Jedes Jahr am 14. Juni ist Weltblutspendetag. An diesem Tag wird auf die Wichtigkeit des Blutspendens aufmerksam gemacht. In Orlando können viele schwule Männer nicht durch eine Blutspende helfen. Viele Mitglieder der queeren Community empfinden das als ungerecht und diskriminierend. Ist es das?

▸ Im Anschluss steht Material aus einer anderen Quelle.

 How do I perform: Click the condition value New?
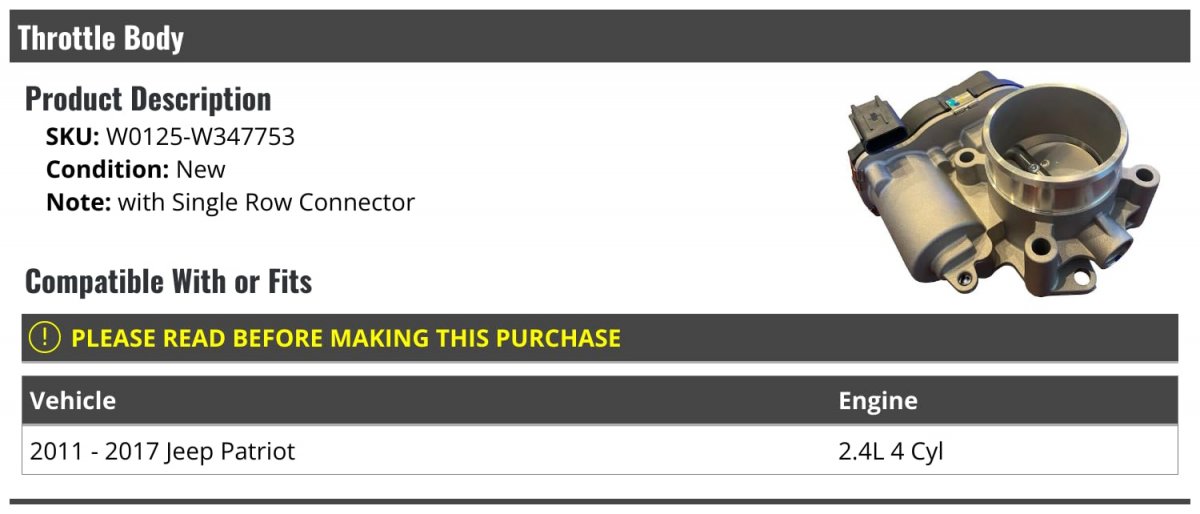pyautogui.click(x=201, y=169)
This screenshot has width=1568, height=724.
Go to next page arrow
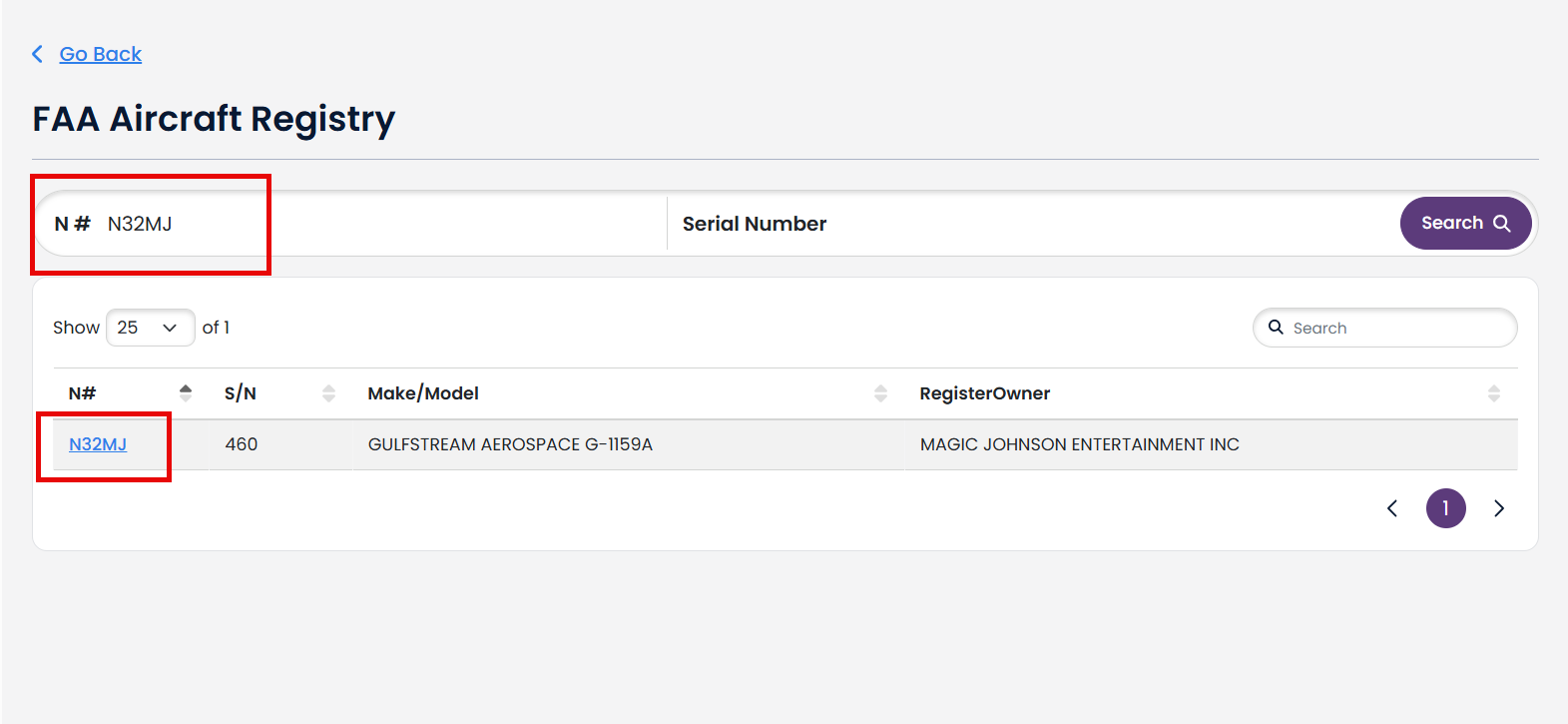[x=1499, y=508]
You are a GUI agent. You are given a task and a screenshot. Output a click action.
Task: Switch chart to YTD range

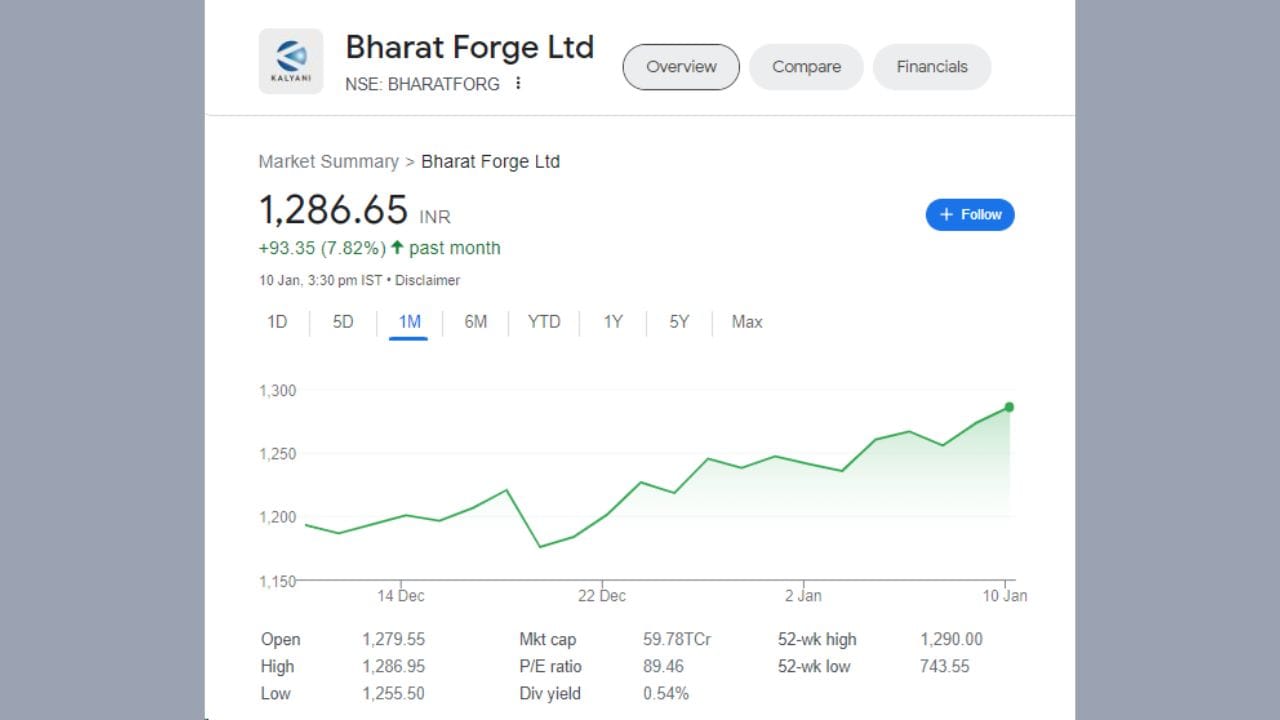coord(544,322)

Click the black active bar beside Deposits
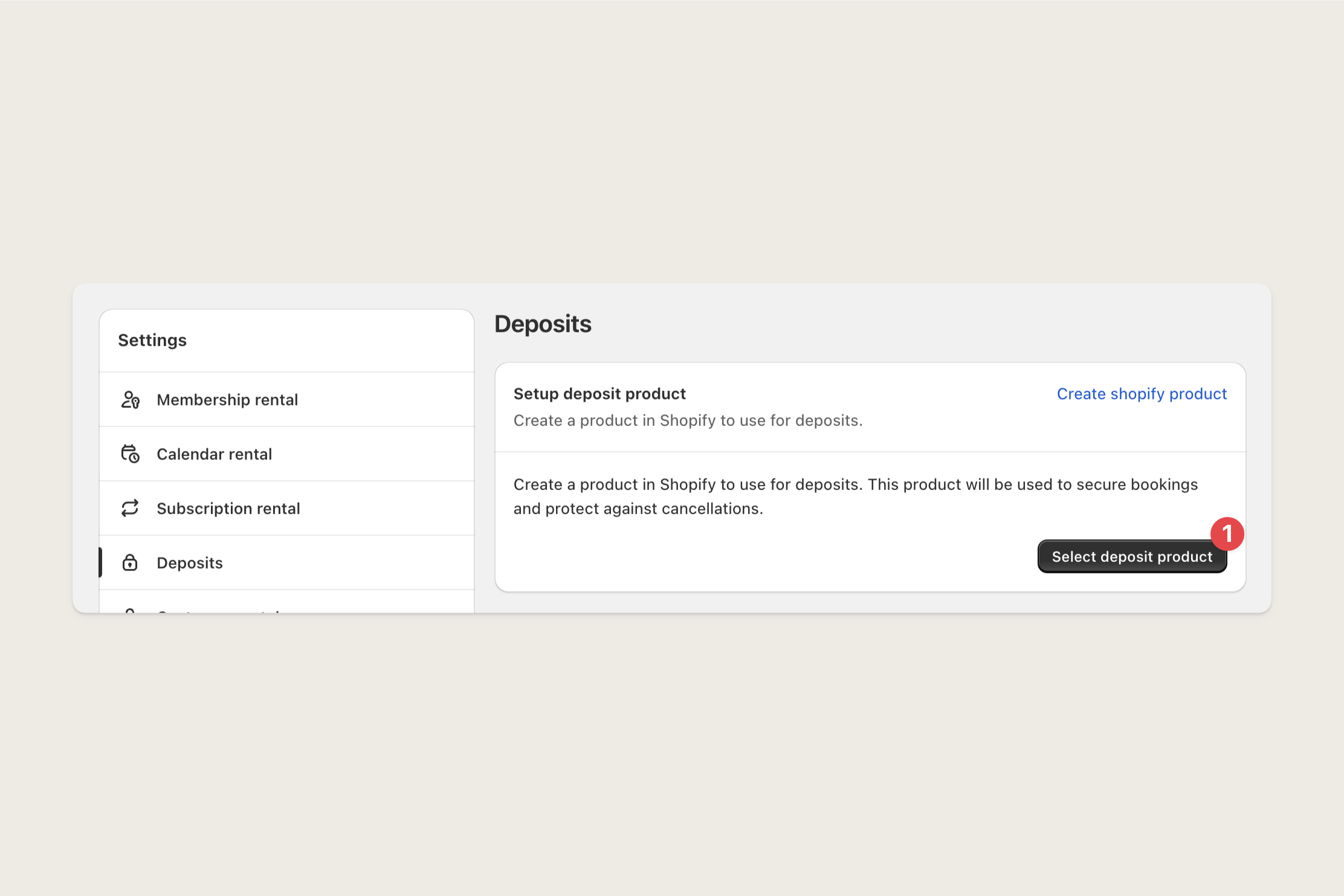[100, 562]
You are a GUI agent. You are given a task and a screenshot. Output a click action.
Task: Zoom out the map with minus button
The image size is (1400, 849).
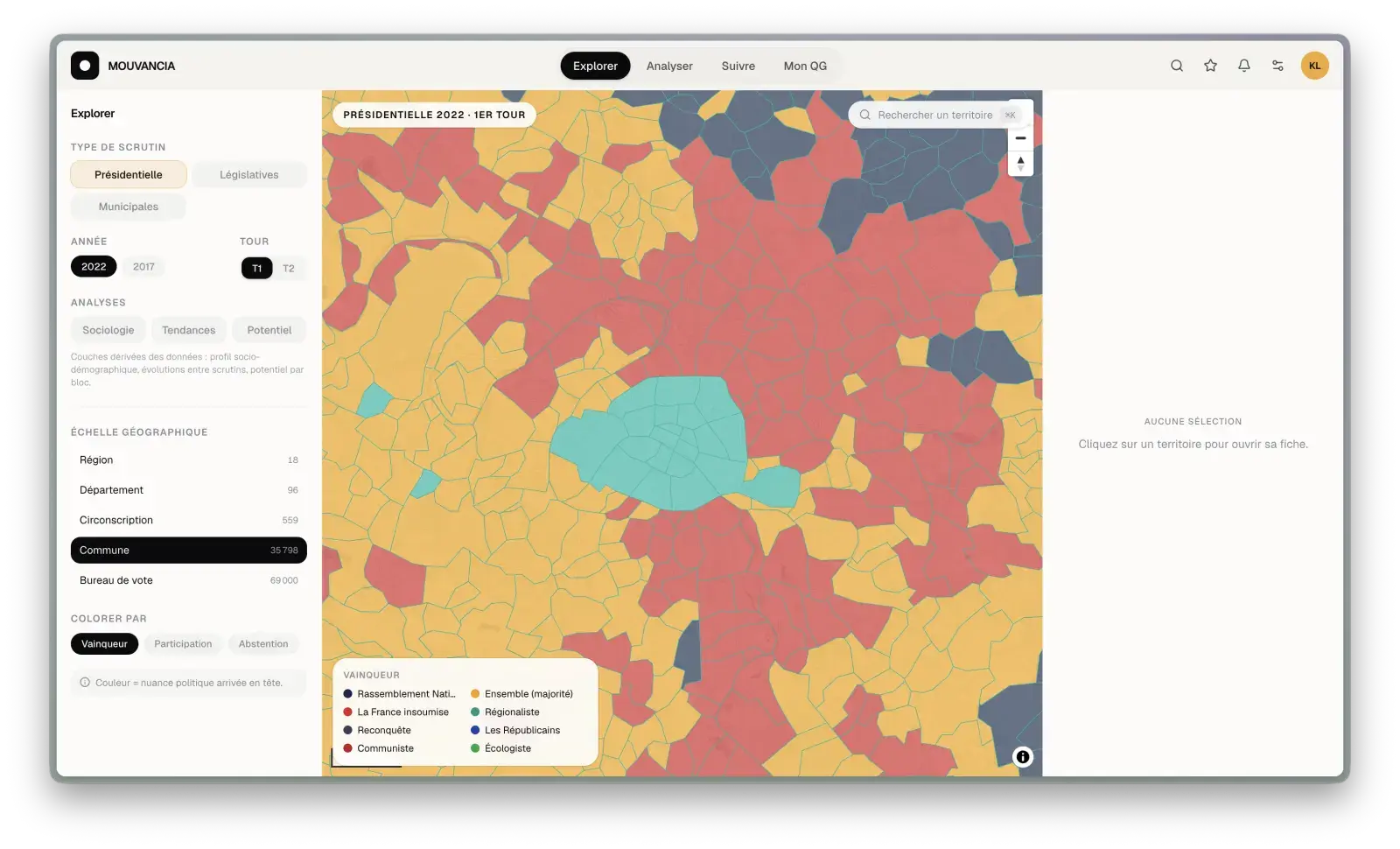tap(1020, 138)
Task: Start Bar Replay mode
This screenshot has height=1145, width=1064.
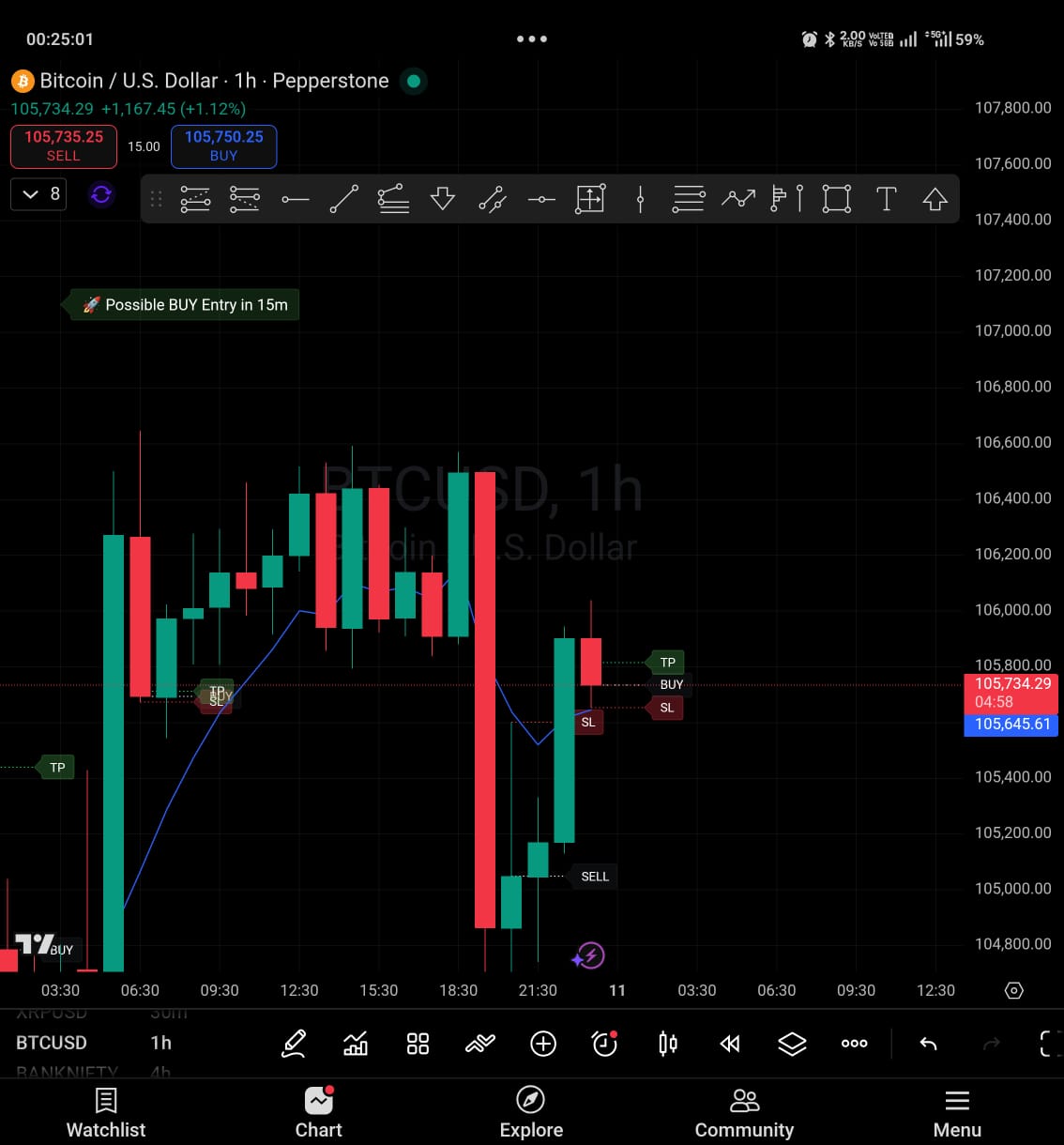Action: pos(730,1043)
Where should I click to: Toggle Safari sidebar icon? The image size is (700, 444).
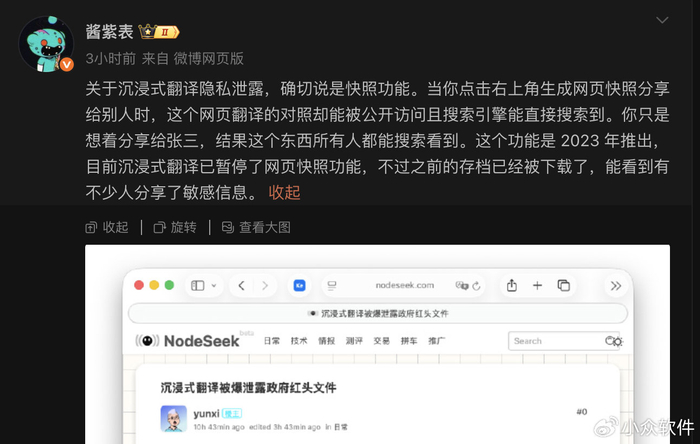[x=197, y=285]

Schwule dürfen in Deutschland kein Blut spenden

Wer mit Männern schläft, dessen Blut ist eine potenzielle Gefahr. Das Risiko, sich mit einer schweren, durch Blut übertragbaren Infektionskrankheit – beispielsweise HIV – zu infizieren, ist bei Männern, die mit Männern schlafen (MSM) höher, als für Heteros. Homosexuelle bilden daher eine Risikogruppe, genau wie Sexarbeiter*innen, Drogenabhängige und Häftlinge. Mehr als 60% der infizierten Personen in Deutschland sind MSM. Etwa 75% der HIV-Neuinfizierungen werden bei Männern diagnostiziert, die in diese Gruppe fallen (PDF).

Daher ist es auf eine Art verständlich, dass Schwule kein Blut spenden dürfen. Auf der anderen Seite ist dieser Beschluss, der laut Transfusionsgesetz wortwörtlich "Männer, die mit Männern schlafen" ausschließt, diskriminierend. Homosexuellen Männern wird pauschal unterstellt, häufig ungeschützten Geschlechtsverkehr mit wechselnden Partnern zu haben. Wer sich so verhält, hat tatsächlich ein höheres Infektionsrisiko. Das gilt allerdings auch für Frauen und Hetero-Männer. Allen Schwulen zu unterstellen, sie wären promiskuitiv, ist, als würde Hetero-Männern pauschal unterstellt, sie gingen in den Puff.

Das Risiko, sich mit HIV zu infizieren, ist mit dem Sexualverhalten verknüpft, nicht mit der sexuellen Identität: In einer monogamen Beziehung lebende Schwule, die HIV-negativ sind, bleiben es auch. Ein dauerhafter Ausschluss ist also diskriminierend – wer kein Risikoverhalten zeigt, ist auch kein Risiko. Warum also nicht statt der sexuellen Identität mit einem Fragebogen das Sexualverhalten des*der potenziellen Spender*innen ermitteln?

Gegner behaupten, dass es viele Menschen vom Blutspenden abhalten würde, wenn sie detailliert über ihr Sexualverhalten berichten müssten. In Italien, wo Blutspender keinen Fragebogen ausfüllen, sondern sogar ein Einzelgespräch führen müssen, stiegen die Blutspenden laut n-tv allerdings um 20%.

Trotzdem bleibt ein Restrisiko. Denn die Sicherheit der Bluttransfusion steht auf zwei Säulen: Spenderauswahl und Test der Spenden. Jede Spende wird auf die wichtigsten Erreger (HIV, Hepatitis B, Hepatits C und Syphillis) getestet, es gibt aber eine Fehlerquote: Eine frische Infektion kann in der Phase des so genannten diagnostischen Fensters, in der Zeit zwischen Infektion und Blutspende, mit den heutigen Testverfahren nicht nachgewiesen werden. Das liegt daran, das die Viruskonzentration im Blut anfangs noch sehr gering ist. Dennoch, zu 99,9% sind Blutkonserven in Deutschland frei von gefährlichen Krankheitserregern.

Alternative Regelungen

In Italien, Estland, Lettland, Spanien, den Niederlanden oder Tschechien können homo- und bisexuelle Männer Blut spenden, sie werden nur temporär ausgeschlossen, wenn sie sich riskant verhalten haben. In Schweden darf Blut spenden, wer nachweislich ein Jahr lang keinen Sex hatte.

Es ist keine aus der Luft gegriffene Ungleichbehandlung, schwule Männer kein Blut spenden zu lassen und es gibt auch kein Grundrecht, Blut zu spenden. Der Ausschluss von MSM ist eine Vorsichtsmaßnahme, die die Sicherheit des Spenderempfängers vor den individuellen Wunsch der Blutspende stellt. Wenn es statt eines Dauerausschlusses jedes schwulen Mannes allerdings eine temporäre Rückstellung geben würde, wäre das weniger diskriminierend – und, wie sich traurigerweise in Orlando gerade zeigt, auch sinnvoll.